====== Extracted records ======

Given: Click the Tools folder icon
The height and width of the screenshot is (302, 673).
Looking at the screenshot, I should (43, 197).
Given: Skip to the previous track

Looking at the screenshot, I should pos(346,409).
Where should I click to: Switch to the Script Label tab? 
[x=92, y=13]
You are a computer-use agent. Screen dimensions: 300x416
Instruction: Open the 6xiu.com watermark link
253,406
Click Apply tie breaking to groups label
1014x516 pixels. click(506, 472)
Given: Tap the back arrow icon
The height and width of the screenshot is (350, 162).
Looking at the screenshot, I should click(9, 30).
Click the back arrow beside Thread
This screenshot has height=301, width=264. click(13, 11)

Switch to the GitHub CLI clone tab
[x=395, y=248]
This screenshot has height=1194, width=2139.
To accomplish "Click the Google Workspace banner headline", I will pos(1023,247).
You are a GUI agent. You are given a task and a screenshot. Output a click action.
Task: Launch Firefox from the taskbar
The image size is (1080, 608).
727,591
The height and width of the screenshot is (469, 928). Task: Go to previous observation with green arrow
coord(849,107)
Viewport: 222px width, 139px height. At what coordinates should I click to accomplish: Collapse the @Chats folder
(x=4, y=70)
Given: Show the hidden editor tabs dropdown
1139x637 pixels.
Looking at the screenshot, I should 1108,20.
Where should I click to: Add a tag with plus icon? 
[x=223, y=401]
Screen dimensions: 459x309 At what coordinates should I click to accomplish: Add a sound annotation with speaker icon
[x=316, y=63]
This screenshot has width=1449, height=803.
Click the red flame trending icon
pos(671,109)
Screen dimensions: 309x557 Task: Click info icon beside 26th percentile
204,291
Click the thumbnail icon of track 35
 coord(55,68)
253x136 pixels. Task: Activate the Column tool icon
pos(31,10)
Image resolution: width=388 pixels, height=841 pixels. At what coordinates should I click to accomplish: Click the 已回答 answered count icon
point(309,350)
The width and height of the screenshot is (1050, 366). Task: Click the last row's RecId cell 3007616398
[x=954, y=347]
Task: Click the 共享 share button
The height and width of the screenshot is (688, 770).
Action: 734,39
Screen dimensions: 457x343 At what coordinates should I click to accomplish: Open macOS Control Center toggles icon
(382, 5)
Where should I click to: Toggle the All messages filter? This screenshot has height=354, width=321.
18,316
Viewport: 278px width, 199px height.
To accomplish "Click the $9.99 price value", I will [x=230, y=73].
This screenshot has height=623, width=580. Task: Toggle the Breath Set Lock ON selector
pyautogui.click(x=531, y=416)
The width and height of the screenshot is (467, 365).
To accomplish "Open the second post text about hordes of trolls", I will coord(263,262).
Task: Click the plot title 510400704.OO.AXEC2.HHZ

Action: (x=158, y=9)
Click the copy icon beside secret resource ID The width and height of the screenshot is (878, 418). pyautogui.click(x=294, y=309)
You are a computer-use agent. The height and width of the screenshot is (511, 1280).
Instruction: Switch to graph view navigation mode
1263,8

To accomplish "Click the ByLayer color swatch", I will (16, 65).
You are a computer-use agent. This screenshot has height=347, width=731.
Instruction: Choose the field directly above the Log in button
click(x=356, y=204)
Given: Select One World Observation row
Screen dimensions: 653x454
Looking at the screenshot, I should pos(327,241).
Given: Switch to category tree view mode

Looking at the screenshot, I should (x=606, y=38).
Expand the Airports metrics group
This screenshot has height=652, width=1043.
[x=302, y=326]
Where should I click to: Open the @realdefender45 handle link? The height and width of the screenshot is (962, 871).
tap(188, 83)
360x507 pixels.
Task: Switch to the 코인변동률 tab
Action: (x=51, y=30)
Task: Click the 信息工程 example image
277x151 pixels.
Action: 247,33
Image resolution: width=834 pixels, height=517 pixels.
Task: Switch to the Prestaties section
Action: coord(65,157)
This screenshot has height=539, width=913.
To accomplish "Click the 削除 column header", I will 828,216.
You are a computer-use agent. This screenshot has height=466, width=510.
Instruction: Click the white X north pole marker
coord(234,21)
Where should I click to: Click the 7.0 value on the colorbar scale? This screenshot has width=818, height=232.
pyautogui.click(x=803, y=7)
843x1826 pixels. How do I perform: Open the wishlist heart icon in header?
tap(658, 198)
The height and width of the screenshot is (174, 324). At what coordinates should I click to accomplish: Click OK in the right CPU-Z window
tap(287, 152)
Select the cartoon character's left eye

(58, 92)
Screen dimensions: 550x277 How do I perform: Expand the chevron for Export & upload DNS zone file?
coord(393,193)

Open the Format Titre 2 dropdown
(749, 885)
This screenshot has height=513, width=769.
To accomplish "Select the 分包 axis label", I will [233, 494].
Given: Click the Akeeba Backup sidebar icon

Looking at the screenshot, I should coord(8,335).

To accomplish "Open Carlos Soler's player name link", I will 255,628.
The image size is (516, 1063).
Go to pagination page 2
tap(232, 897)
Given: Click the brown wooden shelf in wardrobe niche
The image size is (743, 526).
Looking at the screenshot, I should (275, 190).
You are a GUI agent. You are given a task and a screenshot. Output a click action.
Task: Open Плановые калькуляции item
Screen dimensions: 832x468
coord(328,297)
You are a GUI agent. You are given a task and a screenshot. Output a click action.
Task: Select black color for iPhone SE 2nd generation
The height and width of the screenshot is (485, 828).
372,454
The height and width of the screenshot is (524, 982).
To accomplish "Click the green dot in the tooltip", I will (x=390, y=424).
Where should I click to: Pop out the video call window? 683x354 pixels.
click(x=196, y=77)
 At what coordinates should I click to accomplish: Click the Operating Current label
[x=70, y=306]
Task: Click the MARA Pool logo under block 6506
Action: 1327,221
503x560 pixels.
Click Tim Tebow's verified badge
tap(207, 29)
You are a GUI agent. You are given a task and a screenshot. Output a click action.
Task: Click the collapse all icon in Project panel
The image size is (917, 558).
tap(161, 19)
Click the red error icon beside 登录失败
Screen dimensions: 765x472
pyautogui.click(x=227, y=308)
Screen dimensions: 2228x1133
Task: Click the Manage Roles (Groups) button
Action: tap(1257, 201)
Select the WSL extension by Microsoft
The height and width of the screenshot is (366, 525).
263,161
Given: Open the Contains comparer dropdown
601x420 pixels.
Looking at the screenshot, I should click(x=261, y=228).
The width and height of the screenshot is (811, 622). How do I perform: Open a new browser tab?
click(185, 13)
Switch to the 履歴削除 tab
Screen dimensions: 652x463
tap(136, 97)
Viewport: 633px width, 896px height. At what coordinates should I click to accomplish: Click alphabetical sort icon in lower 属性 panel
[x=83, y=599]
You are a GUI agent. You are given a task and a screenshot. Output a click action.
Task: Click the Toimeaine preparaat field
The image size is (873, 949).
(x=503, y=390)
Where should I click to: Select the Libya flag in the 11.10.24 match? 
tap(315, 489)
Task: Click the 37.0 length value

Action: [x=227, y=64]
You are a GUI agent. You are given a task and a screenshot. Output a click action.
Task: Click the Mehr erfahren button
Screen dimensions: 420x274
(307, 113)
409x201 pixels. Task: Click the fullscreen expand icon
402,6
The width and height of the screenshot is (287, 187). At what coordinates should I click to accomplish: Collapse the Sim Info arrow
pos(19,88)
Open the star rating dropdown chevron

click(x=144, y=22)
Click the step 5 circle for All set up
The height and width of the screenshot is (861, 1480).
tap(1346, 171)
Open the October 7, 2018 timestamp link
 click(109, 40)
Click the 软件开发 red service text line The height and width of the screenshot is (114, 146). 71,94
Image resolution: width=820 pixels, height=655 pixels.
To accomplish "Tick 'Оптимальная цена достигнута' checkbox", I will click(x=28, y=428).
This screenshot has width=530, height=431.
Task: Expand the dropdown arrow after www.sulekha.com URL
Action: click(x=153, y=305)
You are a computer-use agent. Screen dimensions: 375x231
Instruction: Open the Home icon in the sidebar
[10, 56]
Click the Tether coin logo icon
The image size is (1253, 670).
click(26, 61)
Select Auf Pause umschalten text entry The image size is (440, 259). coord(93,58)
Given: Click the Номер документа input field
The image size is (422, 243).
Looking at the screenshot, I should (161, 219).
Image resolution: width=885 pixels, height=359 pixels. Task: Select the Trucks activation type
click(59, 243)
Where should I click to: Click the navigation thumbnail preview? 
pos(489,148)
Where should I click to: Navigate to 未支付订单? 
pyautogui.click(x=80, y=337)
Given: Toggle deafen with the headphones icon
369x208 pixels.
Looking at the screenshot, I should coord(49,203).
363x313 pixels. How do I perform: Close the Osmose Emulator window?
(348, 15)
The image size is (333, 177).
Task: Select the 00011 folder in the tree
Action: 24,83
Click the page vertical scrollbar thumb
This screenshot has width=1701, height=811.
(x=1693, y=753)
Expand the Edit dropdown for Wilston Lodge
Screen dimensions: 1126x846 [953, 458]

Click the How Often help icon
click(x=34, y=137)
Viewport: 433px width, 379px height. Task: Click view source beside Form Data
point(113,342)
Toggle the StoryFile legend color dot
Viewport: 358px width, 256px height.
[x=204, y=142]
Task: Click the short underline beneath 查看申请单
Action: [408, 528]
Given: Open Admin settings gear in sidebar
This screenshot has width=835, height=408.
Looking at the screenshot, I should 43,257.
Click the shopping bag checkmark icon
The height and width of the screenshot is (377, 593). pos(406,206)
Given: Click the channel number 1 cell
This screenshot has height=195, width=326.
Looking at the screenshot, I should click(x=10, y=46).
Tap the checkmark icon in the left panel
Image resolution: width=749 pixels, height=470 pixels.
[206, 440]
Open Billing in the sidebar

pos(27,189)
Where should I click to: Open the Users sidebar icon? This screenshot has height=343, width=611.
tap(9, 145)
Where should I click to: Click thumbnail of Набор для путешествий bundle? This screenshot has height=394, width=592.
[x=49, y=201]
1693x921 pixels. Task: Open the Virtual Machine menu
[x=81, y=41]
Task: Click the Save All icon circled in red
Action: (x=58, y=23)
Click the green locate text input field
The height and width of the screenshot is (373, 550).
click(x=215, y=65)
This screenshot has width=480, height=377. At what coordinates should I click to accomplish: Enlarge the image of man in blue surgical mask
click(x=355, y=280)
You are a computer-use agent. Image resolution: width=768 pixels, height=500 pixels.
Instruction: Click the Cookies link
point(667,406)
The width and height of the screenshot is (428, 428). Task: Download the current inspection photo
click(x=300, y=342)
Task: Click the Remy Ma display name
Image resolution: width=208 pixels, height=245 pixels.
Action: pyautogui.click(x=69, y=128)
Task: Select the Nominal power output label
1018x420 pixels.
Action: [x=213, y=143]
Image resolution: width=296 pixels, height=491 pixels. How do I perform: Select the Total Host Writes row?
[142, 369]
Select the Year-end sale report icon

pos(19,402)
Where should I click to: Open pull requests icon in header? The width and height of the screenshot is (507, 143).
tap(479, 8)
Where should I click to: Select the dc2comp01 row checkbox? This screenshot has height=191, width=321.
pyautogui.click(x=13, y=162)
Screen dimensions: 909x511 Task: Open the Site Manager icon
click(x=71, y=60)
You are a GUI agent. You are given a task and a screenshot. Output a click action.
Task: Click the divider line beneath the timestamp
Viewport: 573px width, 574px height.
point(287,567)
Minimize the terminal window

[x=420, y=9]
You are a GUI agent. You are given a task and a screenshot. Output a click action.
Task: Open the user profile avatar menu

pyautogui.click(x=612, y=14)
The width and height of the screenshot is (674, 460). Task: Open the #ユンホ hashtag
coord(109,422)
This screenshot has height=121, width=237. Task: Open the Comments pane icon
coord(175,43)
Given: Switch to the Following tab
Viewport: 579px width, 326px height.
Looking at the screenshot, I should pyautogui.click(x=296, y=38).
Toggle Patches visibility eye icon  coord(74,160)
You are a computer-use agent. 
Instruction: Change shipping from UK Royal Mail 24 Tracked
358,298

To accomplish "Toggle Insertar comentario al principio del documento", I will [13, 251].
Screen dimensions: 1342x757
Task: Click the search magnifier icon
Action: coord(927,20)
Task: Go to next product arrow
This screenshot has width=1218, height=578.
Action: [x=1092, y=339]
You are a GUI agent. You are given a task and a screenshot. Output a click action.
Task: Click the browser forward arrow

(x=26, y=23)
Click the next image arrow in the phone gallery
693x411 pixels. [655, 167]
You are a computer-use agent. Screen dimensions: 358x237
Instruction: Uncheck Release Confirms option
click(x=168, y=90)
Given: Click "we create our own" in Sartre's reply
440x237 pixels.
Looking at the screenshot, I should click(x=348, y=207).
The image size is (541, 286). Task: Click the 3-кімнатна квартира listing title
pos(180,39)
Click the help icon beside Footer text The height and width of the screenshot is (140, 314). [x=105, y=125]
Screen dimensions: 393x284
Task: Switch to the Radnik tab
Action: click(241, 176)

======

What is required:
Search the records for the string "name" and report each line that has it.

Answer to this problem:
To accomplish "Open Carlos Soler's player name link", I will 255,628.
Task: Click the Remy Ma display name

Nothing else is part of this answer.